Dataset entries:
▼
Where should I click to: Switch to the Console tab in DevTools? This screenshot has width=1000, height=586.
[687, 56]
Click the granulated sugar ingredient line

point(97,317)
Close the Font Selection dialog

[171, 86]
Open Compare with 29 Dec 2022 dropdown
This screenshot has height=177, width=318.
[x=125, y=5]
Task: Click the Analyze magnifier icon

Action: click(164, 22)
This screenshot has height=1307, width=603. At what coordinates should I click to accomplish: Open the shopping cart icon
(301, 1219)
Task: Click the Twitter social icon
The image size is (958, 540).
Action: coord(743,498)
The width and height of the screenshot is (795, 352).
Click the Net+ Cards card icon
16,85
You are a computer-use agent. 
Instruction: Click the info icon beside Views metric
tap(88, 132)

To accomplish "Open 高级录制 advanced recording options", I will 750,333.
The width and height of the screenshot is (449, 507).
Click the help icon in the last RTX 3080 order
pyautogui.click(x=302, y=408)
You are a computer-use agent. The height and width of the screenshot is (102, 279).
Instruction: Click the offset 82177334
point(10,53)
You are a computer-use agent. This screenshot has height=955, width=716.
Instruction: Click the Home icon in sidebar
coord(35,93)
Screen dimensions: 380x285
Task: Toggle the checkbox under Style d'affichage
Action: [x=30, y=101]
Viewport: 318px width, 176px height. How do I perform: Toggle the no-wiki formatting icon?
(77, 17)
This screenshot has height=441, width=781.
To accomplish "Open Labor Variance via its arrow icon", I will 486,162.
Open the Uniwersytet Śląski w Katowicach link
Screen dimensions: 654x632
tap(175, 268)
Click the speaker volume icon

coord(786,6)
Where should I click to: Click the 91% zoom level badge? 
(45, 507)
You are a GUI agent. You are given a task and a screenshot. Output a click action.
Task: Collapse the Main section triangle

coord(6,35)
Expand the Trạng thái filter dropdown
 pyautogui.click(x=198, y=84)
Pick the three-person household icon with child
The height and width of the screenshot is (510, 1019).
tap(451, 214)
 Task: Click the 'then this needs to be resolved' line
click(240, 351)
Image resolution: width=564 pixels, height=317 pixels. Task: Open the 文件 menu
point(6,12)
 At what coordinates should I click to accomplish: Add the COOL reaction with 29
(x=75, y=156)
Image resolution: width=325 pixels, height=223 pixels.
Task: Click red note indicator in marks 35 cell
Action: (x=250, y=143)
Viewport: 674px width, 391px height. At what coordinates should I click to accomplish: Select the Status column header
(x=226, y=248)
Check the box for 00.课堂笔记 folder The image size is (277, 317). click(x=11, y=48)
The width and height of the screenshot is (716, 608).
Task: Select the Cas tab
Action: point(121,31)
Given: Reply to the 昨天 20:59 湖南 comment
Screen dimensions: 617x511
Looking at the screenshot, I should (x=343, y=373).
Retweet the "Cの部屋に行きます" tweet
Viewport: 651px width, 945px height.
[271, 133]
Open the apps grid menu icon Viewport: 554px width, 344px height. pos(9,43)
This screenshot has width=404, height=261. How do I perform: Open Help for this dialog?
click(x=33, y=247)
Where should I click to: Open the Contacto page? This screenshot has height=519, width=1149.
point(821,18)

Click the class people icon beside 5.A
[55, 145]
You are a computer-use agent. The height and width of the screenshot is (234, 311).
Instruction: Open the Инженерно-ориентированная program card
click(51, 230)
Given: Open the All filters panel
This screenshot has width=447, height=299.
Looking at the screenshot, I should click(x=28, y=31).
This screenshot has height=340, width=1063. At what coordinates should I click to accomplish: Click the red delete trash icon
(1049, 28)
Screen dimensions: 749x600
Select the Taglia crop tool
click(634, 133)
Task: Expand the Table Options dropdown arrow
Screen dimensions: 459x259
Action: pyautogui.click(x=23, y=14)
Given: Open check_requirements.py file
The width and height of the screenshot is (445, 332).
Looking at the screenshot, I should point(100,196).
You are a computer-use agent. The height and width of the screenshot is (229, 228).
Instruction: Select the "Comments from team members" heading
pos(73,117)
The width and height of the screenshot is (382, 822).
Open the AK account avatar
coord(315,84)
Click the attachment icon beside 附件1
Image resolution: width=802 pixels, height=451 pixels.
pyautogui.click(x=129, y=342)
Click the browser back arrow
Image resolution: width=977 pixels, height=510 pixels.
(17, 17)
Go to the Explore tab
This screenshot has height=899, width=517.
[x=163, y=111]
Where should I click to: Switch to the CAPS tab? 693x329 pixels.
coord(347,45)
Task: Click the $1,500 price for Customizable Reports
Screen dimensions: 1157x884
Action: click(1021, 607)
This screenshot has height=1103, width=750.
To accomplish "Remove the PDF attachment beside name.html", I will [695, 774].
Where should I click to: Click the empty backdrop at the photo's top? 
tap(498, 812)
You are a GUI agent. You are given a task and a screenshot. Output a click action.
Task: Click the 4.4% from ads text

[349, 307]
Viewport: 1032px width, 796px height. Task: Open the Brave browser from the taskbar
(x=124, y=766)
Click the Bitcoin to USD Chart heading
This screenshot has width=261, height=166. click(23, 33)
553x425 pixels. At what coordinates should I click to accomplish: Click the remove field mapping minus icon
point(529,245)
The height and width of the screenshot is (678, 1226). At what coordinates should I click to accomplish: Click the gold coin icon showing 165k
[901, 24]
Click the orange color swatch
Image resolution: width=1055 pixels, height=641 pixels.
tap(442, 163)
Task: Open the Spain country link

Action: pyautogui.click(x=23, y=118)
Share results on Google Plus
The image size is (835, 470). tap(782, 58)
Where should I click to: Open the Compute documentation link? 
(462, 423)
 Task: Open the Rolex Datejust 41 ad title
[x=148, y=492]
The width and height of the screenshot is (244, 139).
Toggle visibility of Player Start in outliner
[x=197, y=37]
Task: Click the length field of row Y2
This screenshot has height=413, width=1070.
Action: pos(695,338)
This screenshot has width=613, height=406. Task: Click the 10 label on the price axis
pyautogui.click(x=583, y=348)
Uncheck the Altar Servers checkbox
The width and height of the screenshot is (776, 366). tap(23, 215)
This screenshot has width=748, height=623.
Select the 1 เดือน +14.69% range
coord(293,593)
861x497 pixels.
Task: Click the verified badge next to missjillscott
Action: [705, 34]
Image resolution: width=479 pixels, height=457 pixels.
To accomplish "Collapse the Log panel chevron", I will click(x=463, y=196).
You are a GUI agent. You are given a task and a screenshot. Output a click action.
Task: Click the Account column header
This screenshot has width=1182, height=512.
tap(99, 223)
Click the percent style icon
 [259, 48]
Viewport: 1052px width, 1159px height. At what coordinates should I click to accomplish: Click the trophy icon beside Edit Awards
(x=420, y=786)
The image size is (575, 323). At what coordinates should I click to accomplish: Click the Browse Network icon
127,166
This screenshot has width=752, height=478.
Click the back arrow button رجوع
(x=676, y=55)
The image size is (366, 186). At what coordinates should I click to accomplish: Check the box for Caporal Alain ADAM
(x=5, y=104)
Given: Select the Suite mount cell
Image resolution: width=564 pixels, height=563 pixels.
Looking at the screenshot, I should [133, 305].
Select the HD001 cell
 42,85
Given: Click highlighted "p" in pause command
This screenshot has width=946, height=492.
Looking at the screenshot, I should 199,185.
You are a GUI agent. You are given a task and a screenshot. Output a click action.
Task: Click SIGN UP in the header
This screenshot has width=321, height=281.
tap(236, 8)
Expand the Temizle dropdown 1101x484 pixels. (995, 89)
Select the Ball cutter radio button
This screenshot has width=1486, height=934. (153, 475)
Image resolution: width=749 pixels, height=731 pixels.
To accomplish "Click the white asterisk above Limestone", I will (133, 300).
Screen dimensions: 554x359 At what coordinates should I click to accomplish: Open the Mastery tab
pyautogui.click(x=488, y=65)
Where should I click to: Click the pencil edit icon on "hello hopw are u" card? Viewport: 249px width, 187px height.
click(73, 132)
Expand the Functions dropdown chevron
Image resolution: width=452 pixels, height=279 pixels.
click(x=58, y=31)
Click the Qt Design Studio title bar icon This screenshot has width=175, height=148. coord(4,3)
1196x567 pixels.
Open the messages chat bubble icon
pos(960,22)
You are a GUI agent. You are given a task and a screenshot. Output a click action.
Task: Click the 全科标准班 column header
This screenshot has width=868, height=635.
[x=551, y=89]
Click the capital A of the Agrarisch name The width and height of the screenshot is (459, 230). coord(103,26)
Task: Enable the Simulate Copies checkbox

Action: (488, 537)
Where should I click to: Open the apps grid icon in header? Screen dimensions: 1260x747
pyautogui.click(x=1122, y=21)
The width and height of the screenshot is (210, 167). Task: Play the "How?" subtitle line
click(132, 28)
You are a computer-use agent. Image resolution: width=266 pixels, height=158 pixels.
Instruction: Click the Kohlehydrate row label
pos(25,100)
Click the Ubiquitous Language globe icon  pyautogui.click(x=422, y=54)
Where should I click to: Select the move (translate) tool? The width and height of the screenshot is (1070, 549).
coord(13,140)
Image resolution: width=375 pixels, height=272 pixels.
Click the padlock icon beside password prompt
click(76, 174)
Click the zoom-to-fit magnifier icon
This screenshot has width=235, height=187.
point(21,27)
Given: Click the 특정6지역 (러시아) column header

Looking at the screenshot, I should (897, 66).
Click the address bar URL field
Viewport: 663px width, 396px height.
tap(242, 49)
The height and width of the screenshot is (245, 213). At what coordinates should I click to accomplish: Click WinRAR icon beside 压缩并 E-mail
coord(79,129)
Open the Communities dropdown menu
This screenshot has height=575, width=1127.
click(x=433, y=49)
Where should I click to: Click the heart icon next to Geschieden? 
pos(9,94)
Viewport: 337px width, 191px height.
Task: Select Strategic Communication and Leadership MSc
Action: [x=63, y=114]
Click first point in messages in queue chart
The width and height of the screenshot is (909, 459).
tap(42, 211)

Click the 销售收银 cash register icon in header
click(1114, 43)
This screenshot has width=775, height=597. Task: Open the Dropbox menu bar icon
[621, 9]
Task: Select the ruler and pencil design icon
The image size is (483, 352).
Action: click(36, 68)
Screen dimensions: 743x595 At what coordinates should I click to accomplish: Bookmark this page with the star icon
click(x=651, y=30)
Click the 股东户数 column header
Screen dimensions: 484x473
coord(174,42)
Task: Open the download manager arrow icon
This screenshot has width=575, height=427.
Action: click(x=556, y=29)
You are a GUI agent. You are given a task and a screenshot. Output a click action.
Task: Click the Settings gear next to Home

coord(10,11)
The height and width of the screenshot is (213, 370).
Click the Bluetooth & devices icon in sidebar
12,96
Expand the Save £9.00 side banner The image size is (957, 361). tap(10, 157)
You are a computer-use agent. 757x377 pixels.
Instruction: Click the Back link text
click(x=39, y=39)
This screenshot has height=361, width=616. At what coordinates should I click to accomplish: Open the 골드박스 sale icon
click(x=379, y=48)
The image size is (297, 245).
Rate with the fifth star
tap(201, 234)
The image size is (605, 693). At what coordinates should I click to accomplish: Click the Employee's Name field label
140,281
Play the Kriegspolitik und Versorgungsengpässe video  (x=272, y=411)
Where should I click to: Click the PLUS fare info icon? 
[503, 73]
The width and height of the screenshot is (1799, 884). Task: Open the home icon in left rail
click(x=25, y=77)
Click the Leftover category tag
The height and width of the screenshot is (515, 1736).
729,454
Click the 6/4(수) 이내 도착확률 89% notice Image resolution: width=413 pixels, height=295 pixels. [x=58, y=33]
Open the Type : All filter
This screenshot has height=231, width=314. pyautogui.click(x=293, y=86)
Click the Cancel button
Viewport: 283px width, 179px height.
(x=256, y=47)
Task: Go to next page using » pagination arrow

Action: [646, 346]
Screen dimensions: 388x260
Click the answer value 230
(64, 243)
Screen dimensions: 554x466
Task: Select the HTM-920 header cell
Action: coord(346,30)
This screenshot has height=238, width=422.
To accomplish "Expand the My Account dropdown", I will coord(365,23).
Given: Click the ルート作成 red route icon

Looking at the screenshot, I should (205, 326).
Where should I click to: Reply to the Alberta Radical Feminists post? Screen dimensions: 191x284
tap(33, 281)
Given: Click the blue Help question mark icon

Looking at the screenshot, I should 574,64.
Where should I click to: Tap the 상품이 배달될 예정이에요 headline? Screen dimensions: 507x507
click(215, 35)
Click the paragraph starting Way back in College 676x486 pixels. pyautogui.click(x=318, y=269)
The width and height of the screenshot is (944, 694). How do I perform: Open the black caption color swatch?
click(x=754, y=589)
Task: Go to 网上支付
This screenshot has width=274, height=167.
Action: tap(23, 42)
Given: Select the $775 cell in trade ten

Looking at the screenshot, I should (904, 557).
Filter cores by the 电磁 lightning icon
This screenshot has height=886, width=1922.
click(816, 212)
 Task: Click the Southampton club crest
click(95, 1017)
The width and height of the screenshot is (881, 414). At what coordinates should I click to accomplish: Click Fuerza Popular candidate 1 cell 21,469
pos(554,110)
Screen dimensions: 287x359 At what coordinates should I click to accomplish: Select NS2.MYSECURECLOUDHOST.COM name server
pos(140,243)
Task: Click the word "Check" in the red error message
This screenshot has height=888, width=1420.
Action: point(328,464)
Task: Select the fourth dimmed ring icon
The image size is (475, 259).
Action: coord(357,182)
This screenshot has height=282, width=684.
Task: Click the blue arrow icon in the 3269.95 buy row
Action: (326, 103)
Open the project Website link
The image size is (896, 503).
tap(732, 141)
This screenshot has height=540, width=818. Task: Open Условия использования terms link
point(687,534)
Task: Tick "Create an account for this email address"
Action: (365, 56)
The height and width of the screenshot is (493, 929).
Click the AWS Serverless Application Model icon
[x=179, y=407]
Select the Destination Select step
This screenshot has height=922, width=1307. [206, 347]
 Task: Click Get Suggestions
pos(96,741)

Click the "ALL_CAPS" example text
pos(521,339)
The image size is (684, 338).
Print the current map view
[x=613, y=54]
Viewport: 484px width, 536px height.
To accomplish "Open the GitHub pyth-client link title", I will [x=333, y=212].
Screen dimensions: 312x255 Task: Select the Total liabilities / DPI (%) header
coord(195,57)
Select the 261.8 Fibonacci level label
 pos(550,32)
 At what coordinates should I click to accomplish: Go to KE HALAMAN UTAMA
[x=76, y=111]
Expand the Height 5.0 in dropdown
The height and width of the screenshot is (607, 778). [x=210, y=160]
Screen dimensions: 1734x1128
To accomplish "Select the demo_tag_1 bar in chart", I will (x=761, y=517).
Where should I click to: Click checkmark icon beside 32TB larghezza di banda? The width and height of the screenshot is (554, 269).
▲
◆ **WORK REQUEST**: Above are the records; from them, give again exactly the lines from the one containing "Click the paragraph" to the one containing "Viewport: 484px width, 536px height.", both lines included, and nothing more.

◆ **THE COMPLETED TASK**:
Click the paragraph starting Way back in College 676x486 pixels. pyautogui.click(x=318, y=269)
The width and height of the screenshot is (944, 694). How do I perform: Open the black caption color swatch?
click(x=754, y=589)
Task: Go to 网上支付
This screenshot has width=274, height=167.
Action: tap(23, 42)
Given: Select the $775 cell in trade ten

Looking at the screenshot, I should (904, 557).
Filter cores by the 电磁 lightning icon
This screenshot has height=886, width=1922.
click(816, 212)
 Task: Click the Southampton club crest
click(95, 1017)
The width and height of the screenshot is (881, 414). At what coordinates should I click to accomplish: Click Fuerza Popular candidate 1 cell 21,469
pos(554,110)
Screen dimensions: 287x359 At what coordinates should I click to accomplish: Select NS2.MYSECURECLOUDHOST.COM name server
pos(140,243)
Task: Click the word "Check" in the red error message
This screenshot has height=888, width=1420.
Action: point(328,464)
Task: Select the fourth dimmed ring icon
The image size is (475, 259).
Action: coord(357,182)
This screenshot has height=282, width=684.
Task: Click the blue arrow icon in the 3269.95 buy row
Action: (326, 103)
Open the project Website link
The image size is (896, 503).
tap(732, 141)
This screenshot has height=540, width=818. Task: Open Условия использования terms link
point(687,534)
Task: Tick "Create an account for this email address"
Action: (365, 56)
The height and width of the screenshot is (493, 929).
Click the AWS Serverless Application Model icon
[x=179, y=407]
Select the Destination Select step
This screenshot has height=922, width=1307. [206, 347]
 Task: Click Get Suggestions
pos(96,741)

Click the "ALL_CAPS" example text
pos(521,339)
The image size is (684, 338).
Print the current map view
[x=613, y=54]
Viewport: 484px width, 536px height.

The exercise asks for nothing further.